_Description of the task_
Format the lines as a JSON list of strings, one string per line, starting with the line that contains "You are a GUI" and going on through the line that contains "pos(334,101)". Include both of those lines and leave out any blank lines.

_Input material_
▶

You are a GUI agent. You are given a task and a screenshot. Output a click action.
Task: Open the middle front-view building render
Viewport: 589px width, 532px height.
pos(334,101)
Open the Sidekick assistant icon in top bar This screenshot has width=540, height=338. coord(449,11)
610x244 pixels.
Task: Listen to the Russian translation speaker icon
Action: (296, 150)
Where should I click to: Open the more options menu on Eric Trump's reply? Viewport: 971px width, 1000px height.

◀
▶

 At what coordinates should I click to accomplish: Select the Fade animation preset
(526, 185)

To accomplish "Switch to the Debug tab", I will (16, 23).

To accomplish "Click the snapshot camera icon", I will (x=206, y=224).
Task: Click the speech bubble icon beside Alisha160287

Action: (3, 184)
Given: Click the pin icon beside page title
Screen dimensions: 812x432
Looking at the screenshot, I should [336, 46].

◀
▶

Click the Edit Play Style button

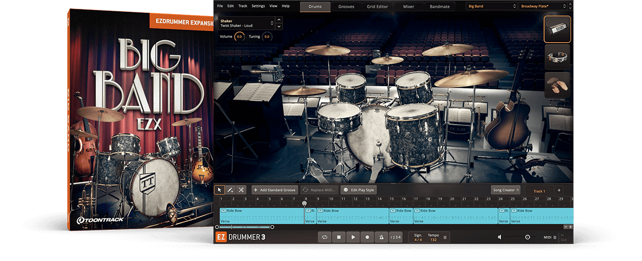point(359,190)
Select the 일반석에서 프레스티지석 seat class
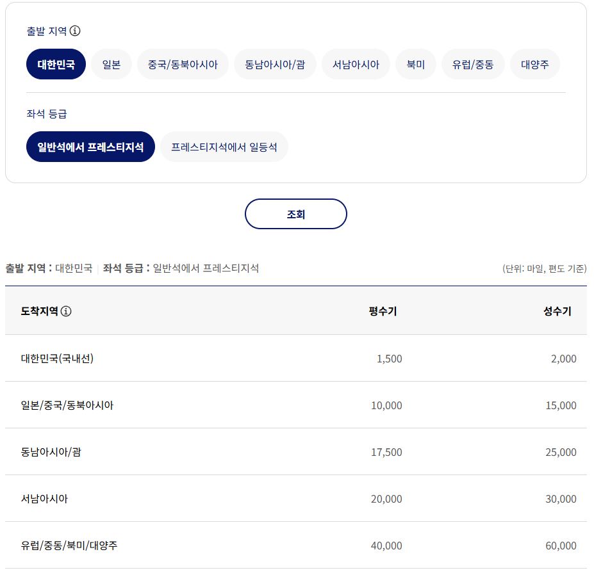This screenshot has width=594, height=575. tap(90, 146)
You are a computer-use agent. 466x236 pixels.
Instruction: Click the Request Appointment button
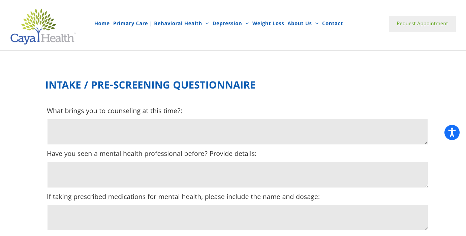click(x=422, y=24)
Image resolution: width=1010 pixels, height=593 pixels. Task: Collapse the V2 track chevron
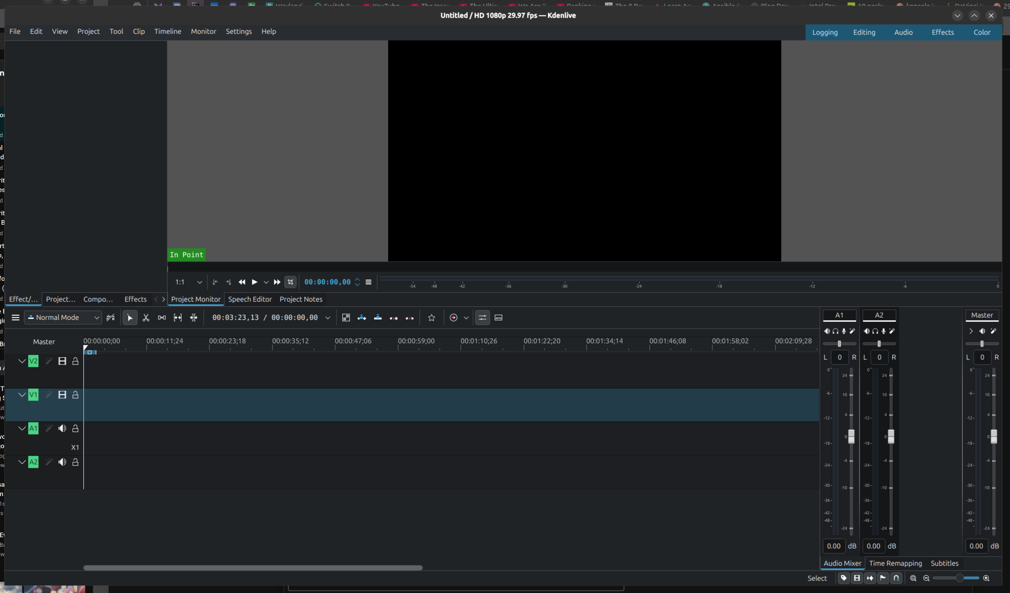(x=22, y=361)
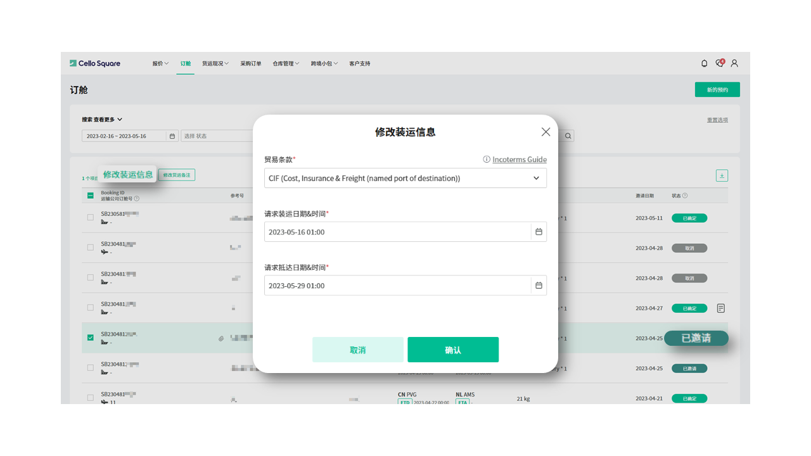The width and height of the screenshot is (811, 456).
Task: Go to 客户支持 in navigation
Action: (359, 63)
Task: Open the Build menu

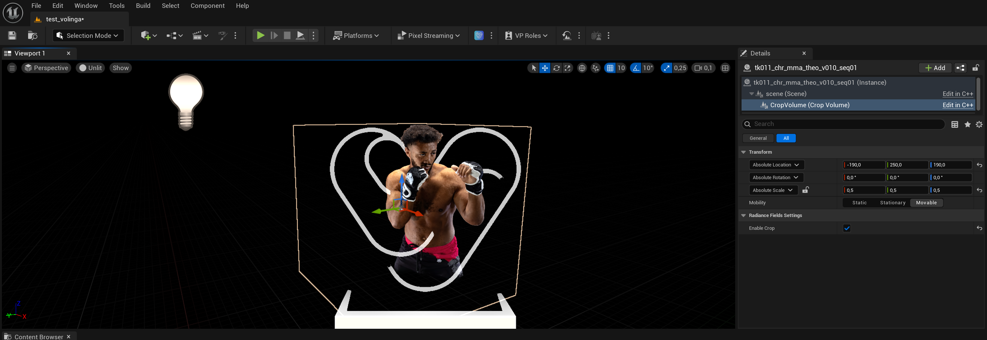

◀

_Worked answer_
[
  "You are a GUI agent. You are given a task and a screenshot. Output a click action.",
  "Task: Open the middle front-view building render",
  "Viewport: 589px width, 532px height.",
  "pos(334,101)"
]